[Stated exercise a]: List every username of a person who comments or is mentioned in the issue thread about the sector variable type.

[Text passage]:

★ ★ ★ ★

IAMconsortium / concordia

Apache License 2.0
0 stars 3 forks source link

Wrong variable type for sector? #57

Closed TimotheeBrgs closed 2 months ago

TimotheeBrgs commented 3 months ago

In the previous version (2023-12-08), the variable sector had the type int64. and it was fine. Now, in version 2024-04-25, sector has the type string while there is only integer values from 0 to 13 in this variable, if I'm not mistaken.

Below is the CDO error message I get. I guess that sector has the variable ID = 3. cdf_get_var_double: ncid=65536 varid=3 val[0]=0.000000 Error (cdf_get_var_double): NetCDF: Not a valid data type or _FillValue type mismatch

CDO is fine if I pre-process files with sector dimensions using the command below: ncap2 -O -s 'sector=int64(sector)' your_file.nc output.nc

coroa commented 3 months ago

Hmm, hi @TimotheeBrgs ,

After a discussion with @etiennesky in #32 (refer especially to my summary in https://github.com/IAMconsortium/concordia/issues/32#issuecomment-1952600975), I decided to ensure the consistent sector order specified there, but to switch the sector variable instead to contain the sector labels instead of the integers.

★ ★ ★ ★

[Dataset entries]
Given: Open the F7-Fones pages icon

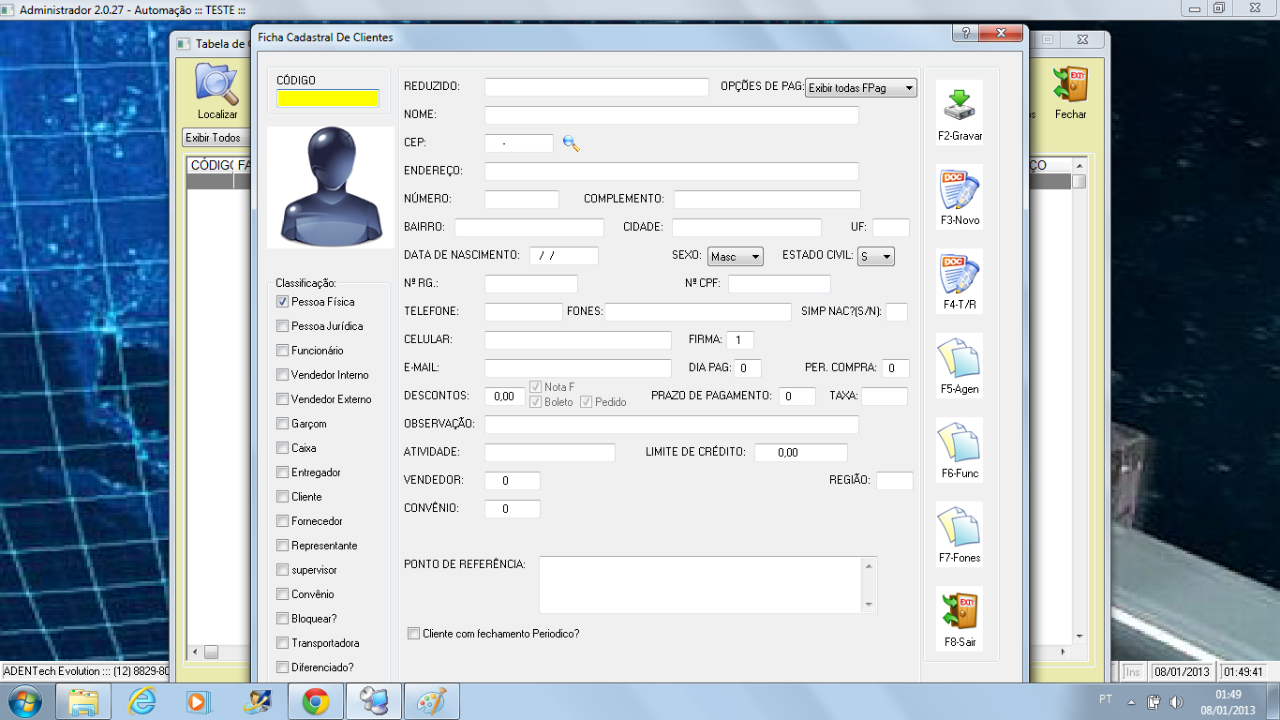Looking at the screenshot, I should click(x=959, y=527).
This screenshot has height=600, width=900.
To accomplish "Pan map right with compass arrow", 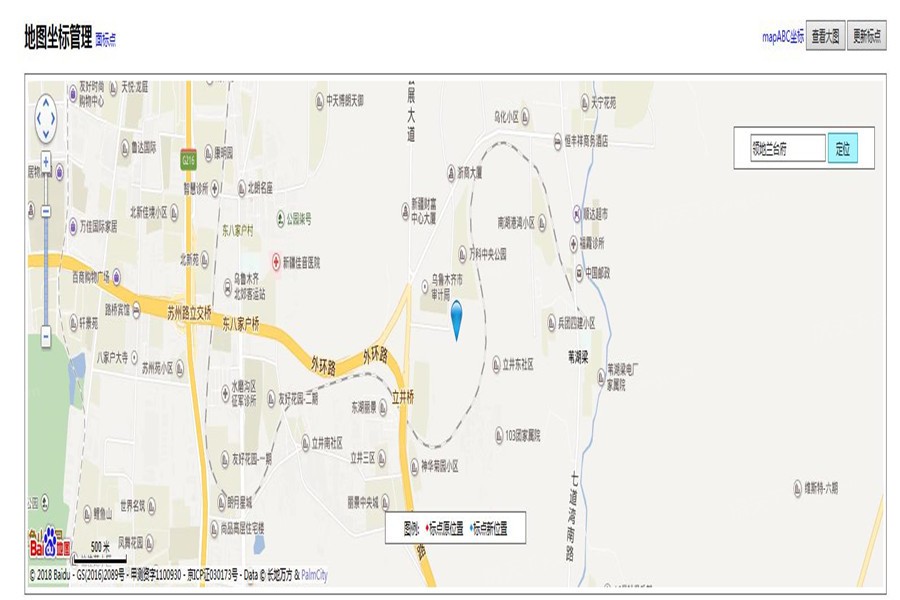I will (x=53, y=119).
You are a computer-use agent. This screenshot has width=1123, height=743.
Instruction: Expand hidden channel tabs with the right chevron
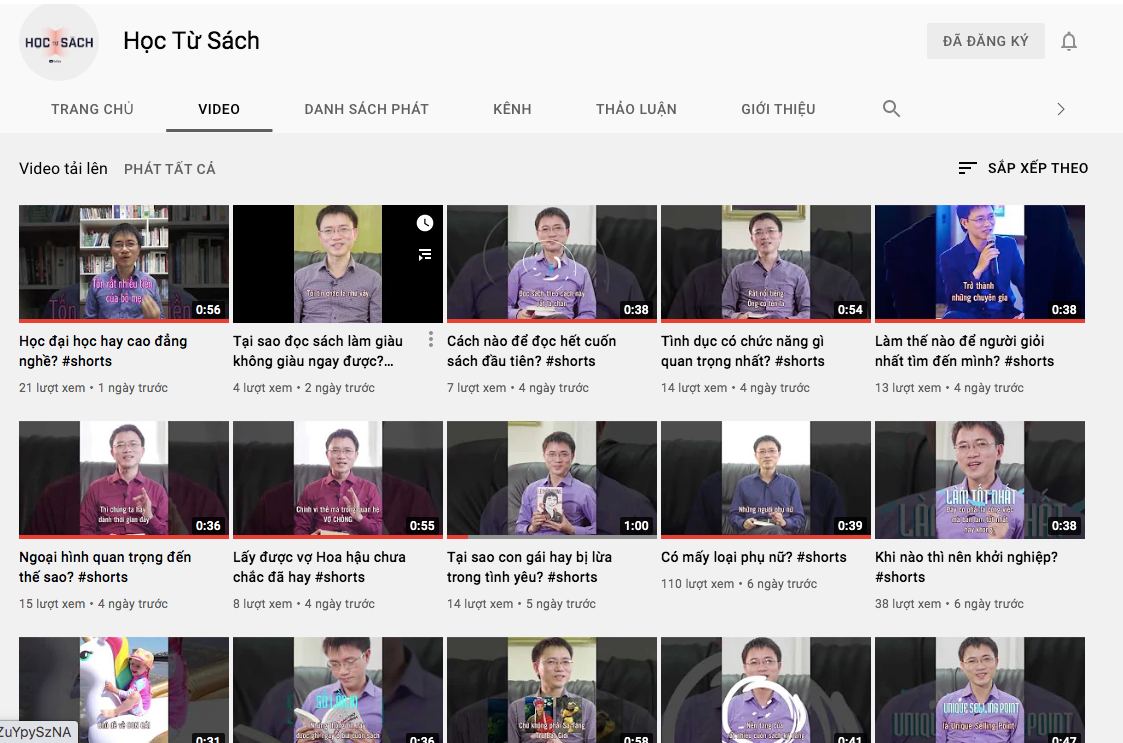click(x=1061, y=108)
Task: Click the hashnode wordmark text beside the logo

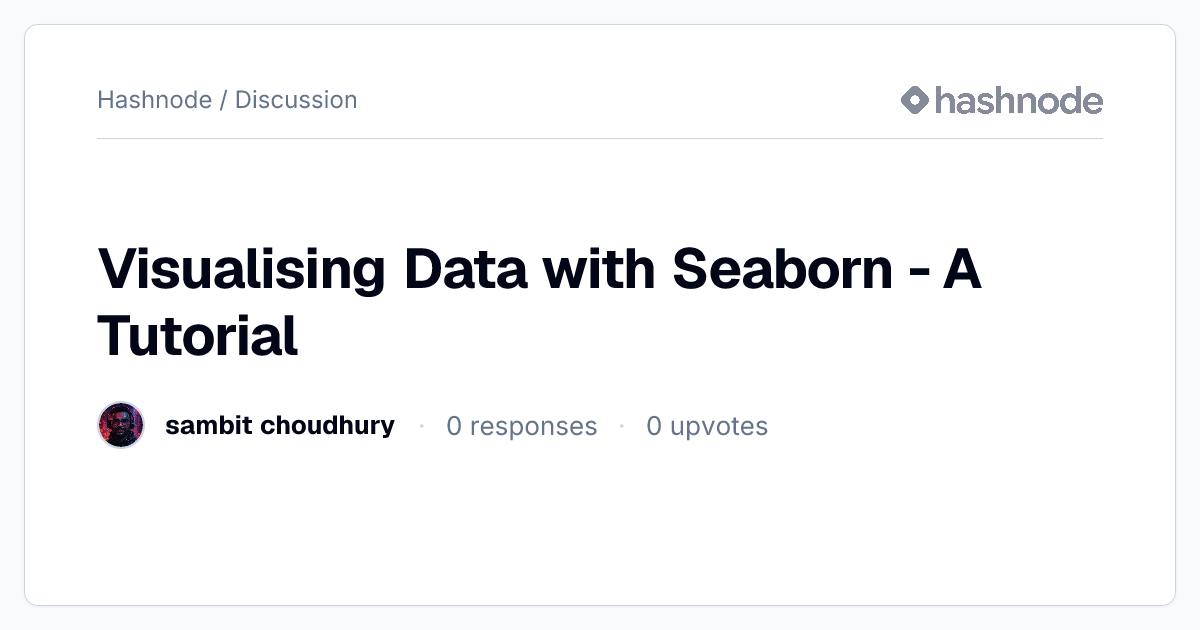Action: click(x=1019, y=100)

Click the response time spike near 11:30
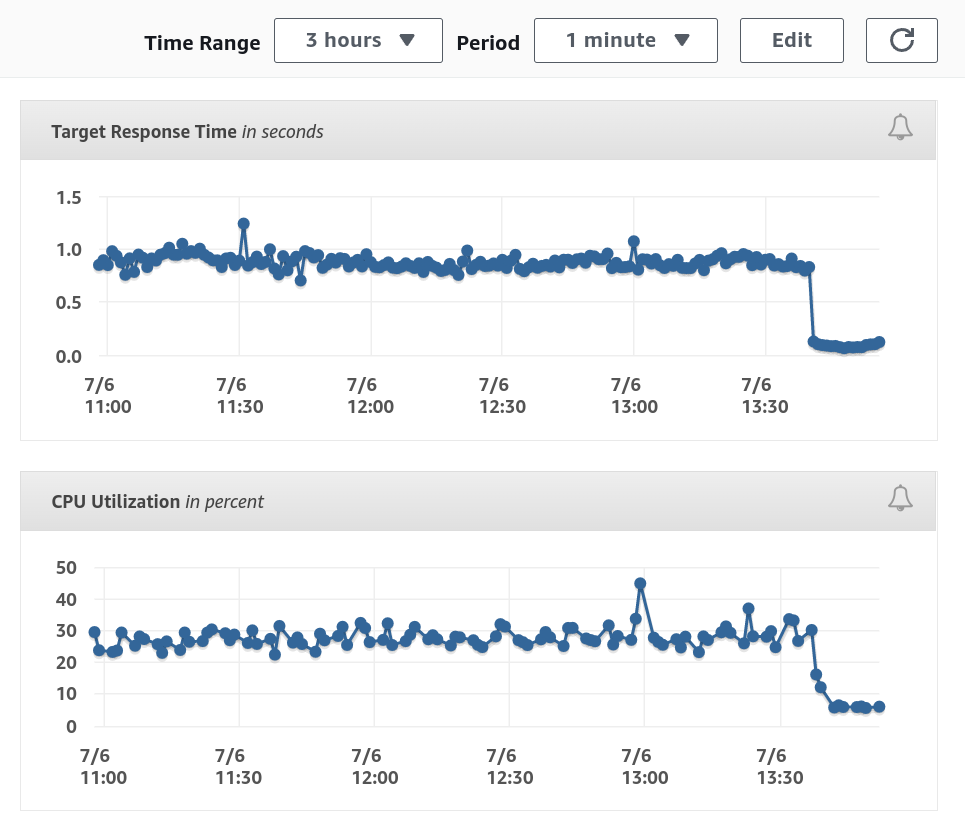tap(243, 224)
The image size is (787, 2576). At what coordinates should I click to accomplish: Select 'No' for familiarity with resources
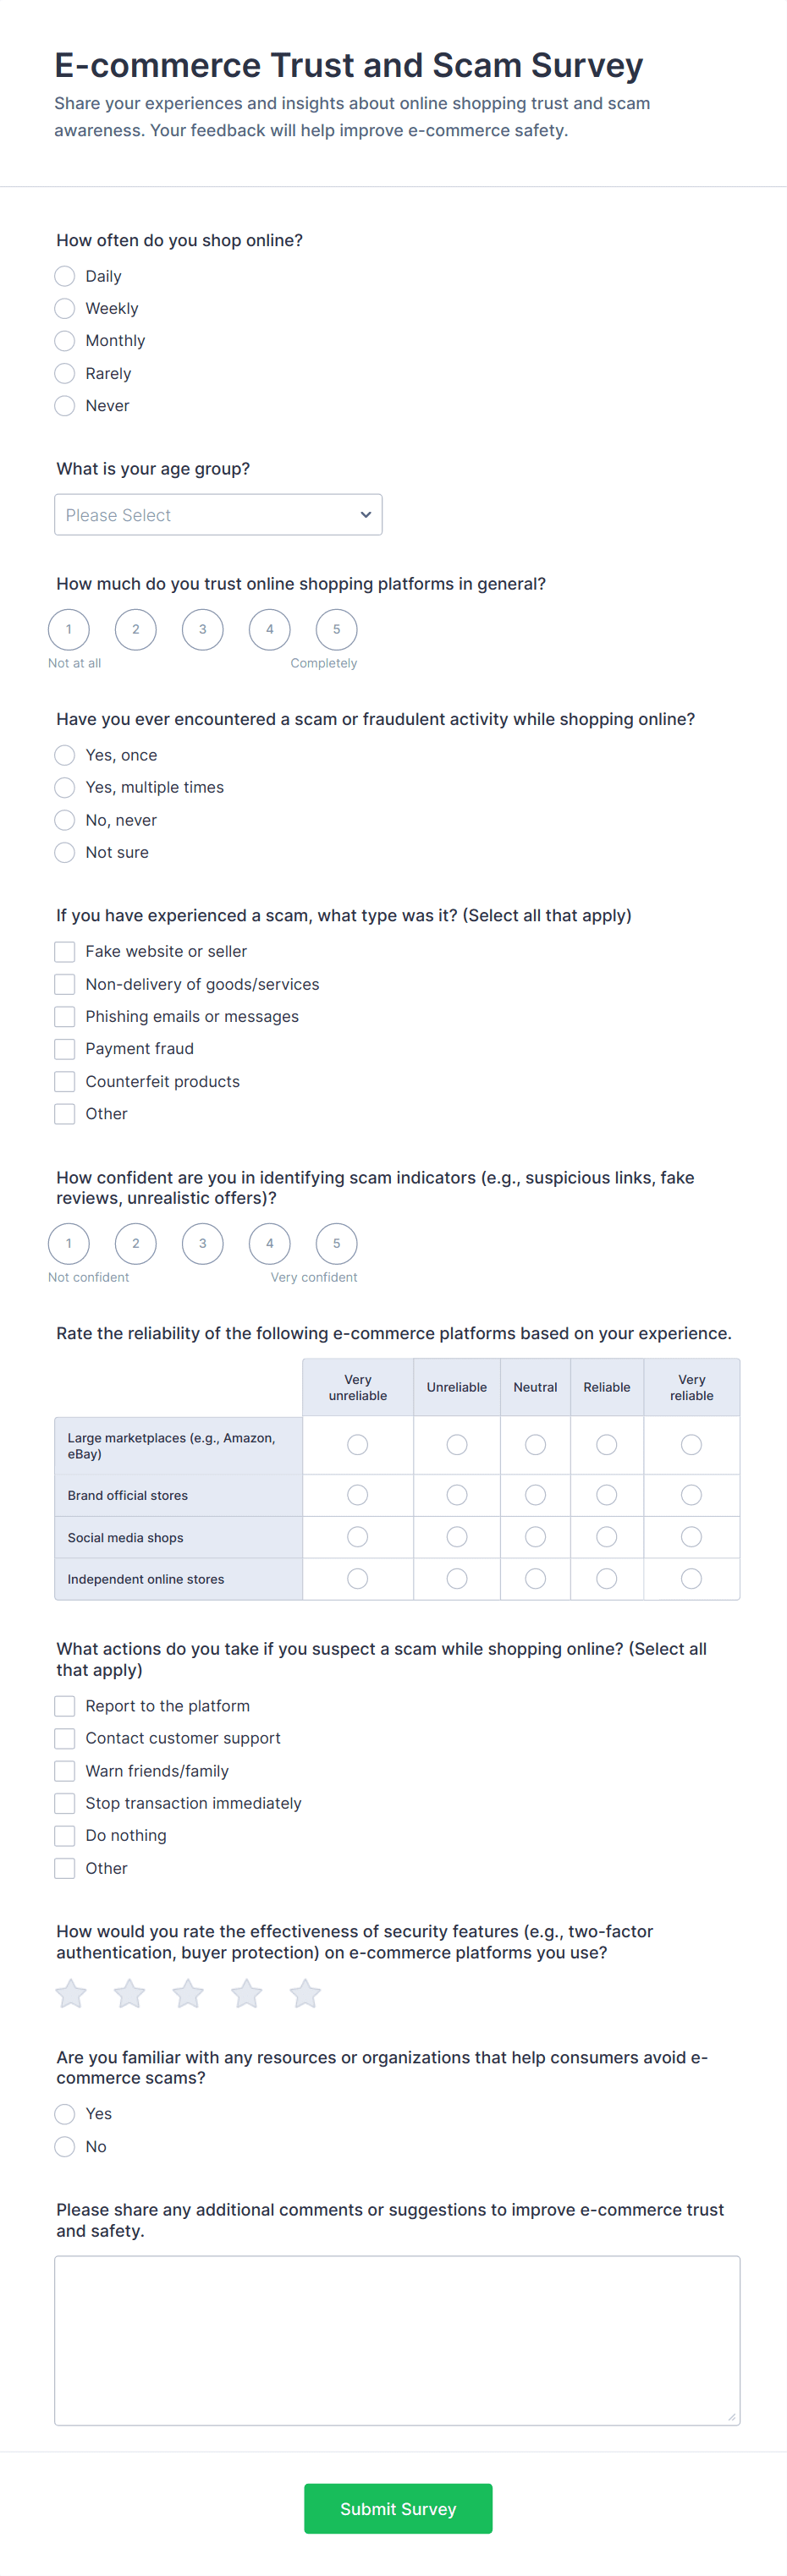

★ ★ ★ ★

[Stated exercise b]: Reproduce the dataset entries from the line with "Task: Click the" up to and including the line with "tap(243, 224)", leaving out the pictures.

[Problem solution a]:
TimotheeBrgs
coroa
etiennesky

[Problem solution b]:
Task: Click the hashnode wordmark text beside the logo

Action: click(x=1019, y=100)

Click the response time spike near 11:30
tap(243, 224)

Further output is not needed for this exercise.